*** DATASET EXTRACT

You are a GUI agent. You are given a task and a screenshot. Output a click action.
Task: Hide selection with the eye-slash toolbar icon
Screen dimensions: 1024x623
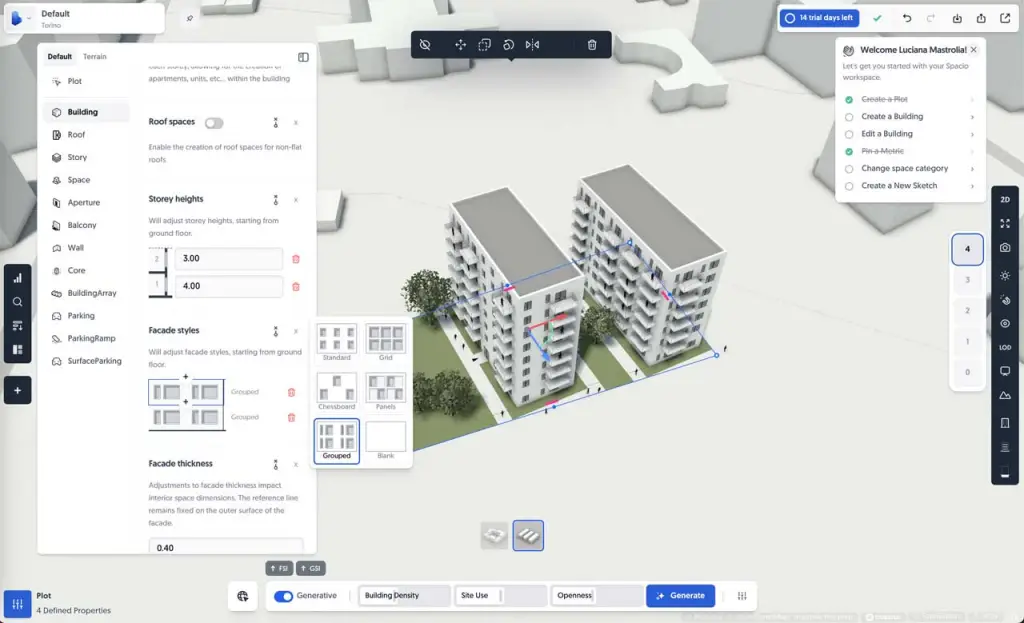pyautogui.click(x=425, y=45)
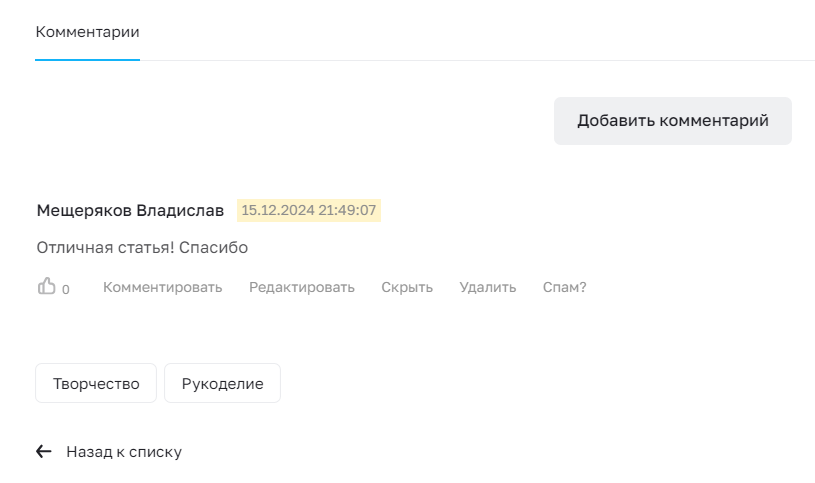The width and height of the screenshot is (815, 483).
Task: Click the surname Мещеряков in the comment header
Action: [84, 211]
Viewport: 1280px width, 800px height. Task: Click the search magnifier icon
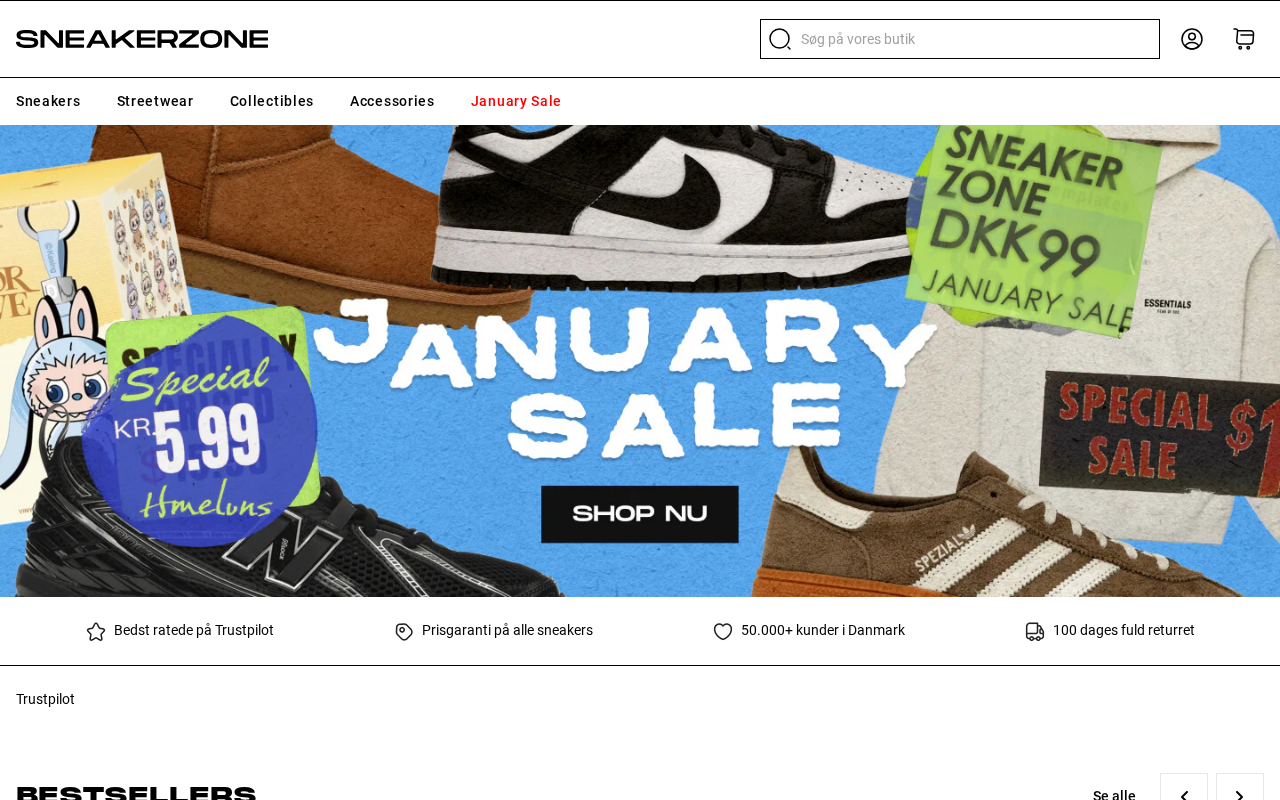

******

WHAT IS NEEDED: Return each line of the records above word for word, leaving out the pictures.

EXPECTED ANSWER:
You are a GUI agent. You are given a task and a screenshot. Output a click action.
Task: Hide selection with the eye-slash toolbar icon
Screen dimensions: 1024x623
pyautogui.click(x=425, y=45)
The width and height of the screenshot is (815, 483).
Task: Click the surname Мещеряков in the comment header
Action: [84, 211]
Viewport: 1280px width, 800px height. Task: Click the search magnifier icon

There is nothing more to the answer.